Creator Spotlight with Author Jon Garon
This week we would like you to meet Jon Garon; Author and Dean and Professor of Law at Nova Southeastern University Shepard Broad College of Law.
1. Explain what you do at Nova Southeastern University | Shepard Broad College of Law and tell us about your role.
I serve as Dean of the law school as well as a full-time professor on the faculty. As dean, I am responsible for the administration of law school, which includes assuring we remain in compliance with our accreditation, adherence to university policies, and operating within our own academic policies. I facilitate curriculum development and strategic planning. I am also very involved in our fund-raising and in our efforts to develop new programs to respond to the changes in legal education and legal profession.
As a faculty member, I continue to teach a number of courses related to intellectual property, privacy, and technology related legal issues. I teach Copyright, Entertainment Law, and Privacy, along with First Amendment and other topics. I also continue to publish regularly in these fields.

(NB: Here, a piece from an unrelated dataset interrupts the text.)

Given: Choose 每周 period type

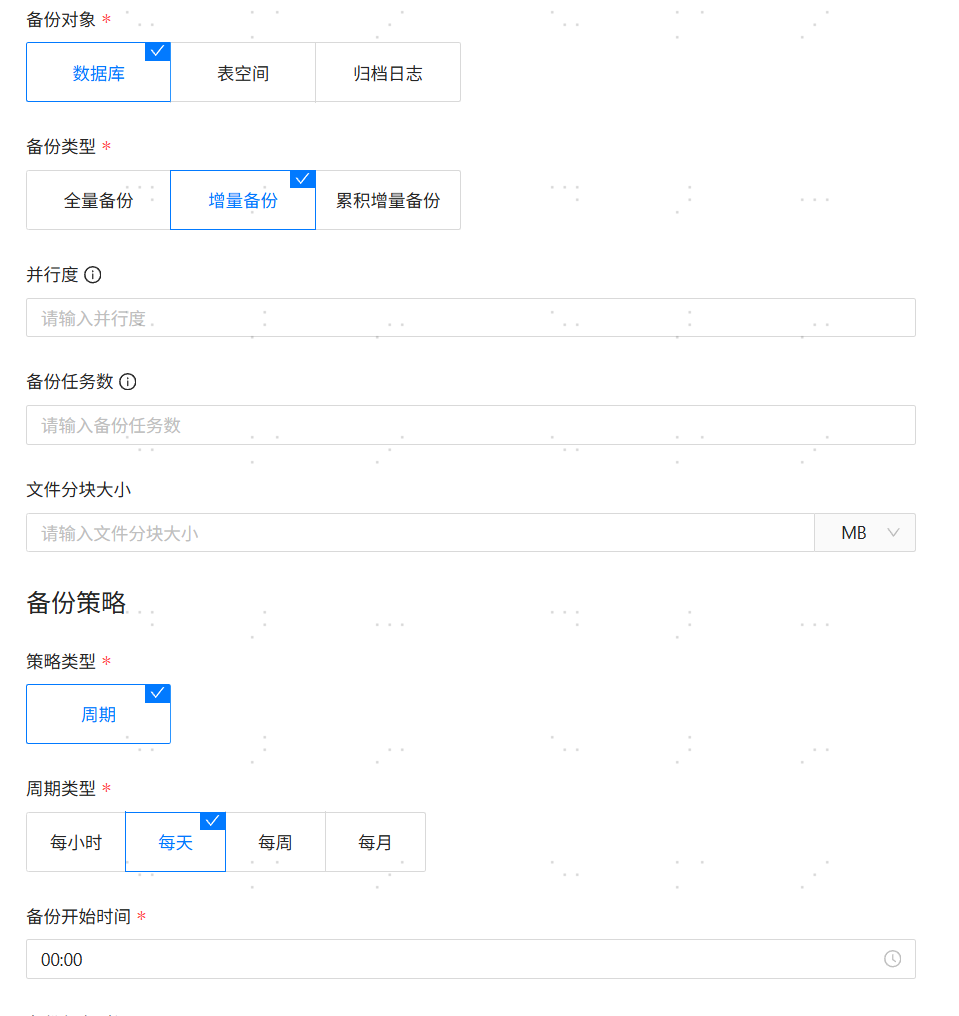Looking at the screenshot, I should [x=275, y=842].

2. Where does your interest in copyright law originate?
My interest in Copyright goes back to high school, where it developed from two very different experiences. In part it came from my background in theater. I was very active in theater throughout high school and college as an actor, writer, and director. This interest led me to start my legal practice as an entertainment lawyer.
The second area that strongly shaped my copyright interest was as a designer. Our family owned a knitting mill. My father had obtained the U.S. patent on the Ski Mask in the 1950s and, while in high school, I was able to sell an original design to a national clothing retailer. Unfortunately, the company declined to re-order my designs. Then, a few weeks later, I saw my work on their shelves. They had shipped my design to an overseas manufacturer and replaced our products with knock-offs.
Both as a playwright and as a designer, I learned the lessons that come from both strong and weak copyright protection.
3. If there was one thing that you wished that students, the public, and the academic world understood about copyright, what would it be?
For nearly two centuries, copyright law was understood to protect the artist, inventor, designer, and craftsperson and enable creators to benefit from the work they do. At its heart, copyright protects expression, often for voices initially unpopular and marginalized. Suddenly with the Internet, copyright was recast as a barrier to free access for the public. Copyright was unfairly vilified those protecting the works of authors were ignored. But societies flourish when they value creativity and expression. It is important to nurture creativity and expression, and that can only happen if copyright law protects the creators.
4. What do you see as the biggest copyright-related challenge today?
Copyright is less well understood today than it was in previous decades. Courts struggle to understand the meaning of transformative fair use, the general public cannot understand the what constitutes permitted online uses from other uses, and creative artists do not understand how to protect their works or understand the appropriate role of fair use. In many ways, copyright would benefit from simplification and standardization. This might not occur through Congressional action, but it could occur through an emerging normative understanding of how various industries apply copyright to the practices accepted in each industry.
5. If there was one aspect of copyright law that you could change, what would that be and how would you change it?
If I could negotiate a new copyright statute, I would separate out commercial copyright from non-commercial copyright. Throughout most of copyrigh’s history, litigation was limited to meaningful commercial activities and the statutory damage provisions are well-structured to accommodate those commercial interests. But the statute was not drafted to address peer-to-peer file sharing and other noncommercial (but systemic) copyright infringement problems. Instead courts struggle. They use overly broad liability provisions to enforce excessive damages or excuse blatant infringement by making overly broad interpretations of fair use.
By segregating copyright law practices along a commercial and noncommercial continuum, the law could help resolve these problems. The law would need to recognize that instead of a bright line between commercial and noncommercial activities, there is a range of conduct. But that can be done with thoughtful drafting. By fixing this issue, much of the public’s distrust of copyright would be addressed, harmful infringement would be targeted, and public creativity would be encouraged.
6. Please tell us all about your new book!
The new book is entitled “The Entrepreneur’s Intellectual Property & Business Handbook. ” It serves as a training manual – -or handbook – -to teach business owners how to use intellectual property to build long-lasting, successful business enterprises. It provides an economic explanation for the importance of exclusivity as a business advantage and provides detailed discussions of product relevance, brand development, and non-legal business strategies to build and sustain a company.
The book combines these business concepts with the legal tools essential for start-up and small businesses, including chapters on legal formations, founders’ agreements, financing structures, and separate chapters on patent, copyright, trademark, trade secret, publicity rights, and franchising. It uses examples from successful companies to provide a roadmap for the business owner along with sample agreements and checklists.
The book is used by entrepreneurs, legal clinics, small business development centers, and business advisors to help entrepreneurs differentiate their products and services in a very competitive market. It emphasizes that not every business needs a patent portfolio, but every business needs to combine business strategy with intellectual property protections to build itself in a way that avoids being copied by the competition.
My hope is that the book reflects the best that intellectual property policy has to offer in a simple but comprehensive single book. It is available exclusively through Amazon.